Don’t worry, we’ll definitely find a solution we can both deal with – I just want to get an idea of what the norm is so I can either whip myself into shape or feel ok about saying no 🙂
Post # 6
Yea I don’t know… if I were you I’d be a little annoyed because either way he gets to spend the holiday with his family so by taking a strong pre-marriage stance on it he’s really just saying he wants you to not spend Christmas with yours. But I’m sure you two will work it out.
Post # 7
My husband was 6k miles (9 hours time diff) away from me before we got married, so spending time together -not to mention holidays- was difficult. Now that we are married and living together, we are spending our first holidays together. 🙂 He’s kinda stuck with spending the holidays with my family (we currently live with them) but he likes my family very much so he’s not TOO bummed about it. I know he’ll be missing his family though.
Post # 8
@CorgiTales: Yup it definitely comes off that way. But I’m making a real effort to give the benefit of the doubt and assume good faith. And to be fair, before this health issue cropped up, he was considering joining my family for Christmas.
Post # 9
What about spending time after the holiday with your family? Or Christmas Eve?

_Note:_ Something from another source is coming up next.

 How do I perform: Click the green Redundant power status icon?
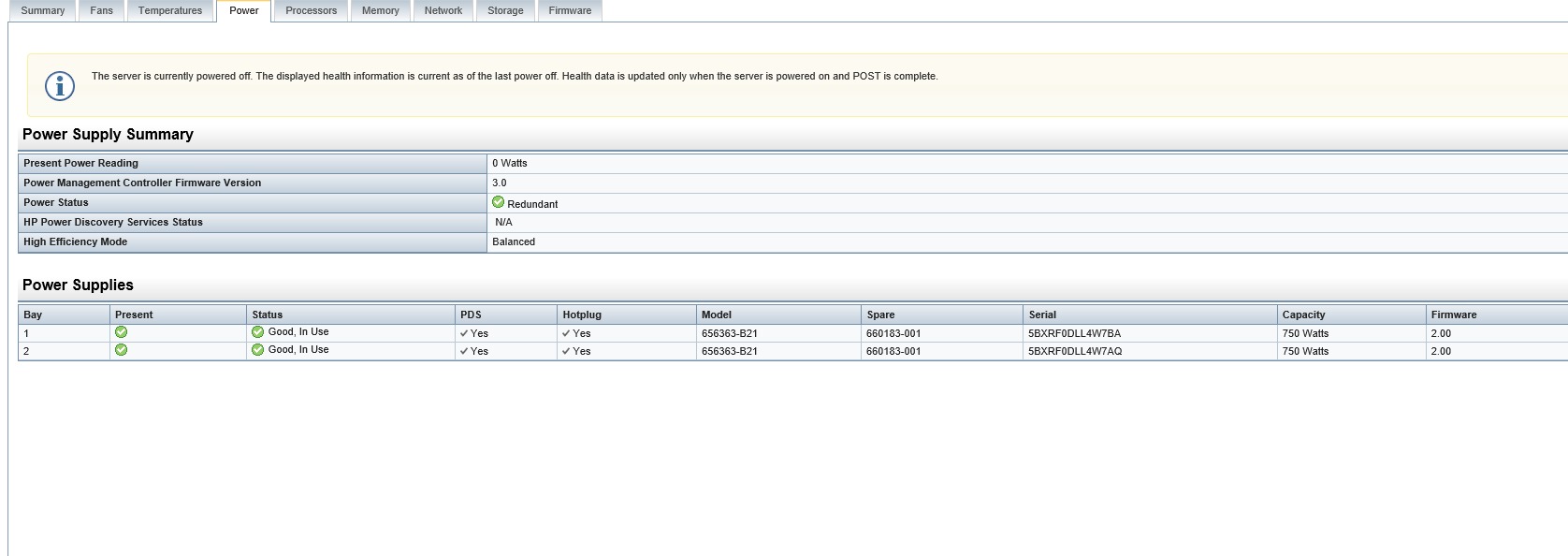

In my family, as long as they get to see us, even if it’s not on THE day, they’re pretty cool with it. Family Time is Family Time
Post # 10
What about hosting it at yours? Or spending it just together the two of you, say you’re saving up for the wedding?
Start your own traditions 🙂
Post # 11
We rotate where to spend Christmas and started doing so from our second Christmas on. Since we are far from both families we usually spend Christmas and New Years in the same place. This year, we used all of our vacation for the wedding and honeymoon and didn’t want a rushed holiday so we’ll stay home for Christmas and spend NYE with his friends. Generally we’ll visit the family we don’t see at Christmas in the months before or after. Since my family is further away, the year we didn’t go to them for Christmas we had spent a week with them in October which coincided with a freind’S wedding and a milestone family birthday. When we didn’t see DH’s family we visited 2 weeks before and had a long weekend with them (they are closer so we can see them more). Next year we’re planning Thanksgiving with mine and Christmas with his. Of the 4 Christmases we’ve lived together we spent one apart, 2 with my family and one with his.
Post # 12
we started switching sides once we were engaged, but it wasnt because we were engaged. we would have done it even if we werent engaged because we were tired of running around and not spending quality time with any one family.
Post # 13
We’re on a rotation – Since we got married last year close to his family,which meant they got Thanksgiving, the wedding and the after-honeymoon visit, my fam got first dibs on Christmas this year. Thanksgiving is not as big a deal to my family, though they enjoyed spending thanksgiving with my husband’s family so much last year that even though next year is supposed to be with my family, my parents may be coming to visit HIS parents!
Post # 14
We’re lucky enough to have parents that live close to us. We’re Jewish so we have a lot of different holidays, and we’ll just go to one parent’s house one night and the other the next. Our parents are ok with us not being there on the actual day of the holiday, they’re just glad we come.
We’ve been going to each other’s parents for holidays since we started dating. For me, as much as I love my family, it’s more important for me to be with him.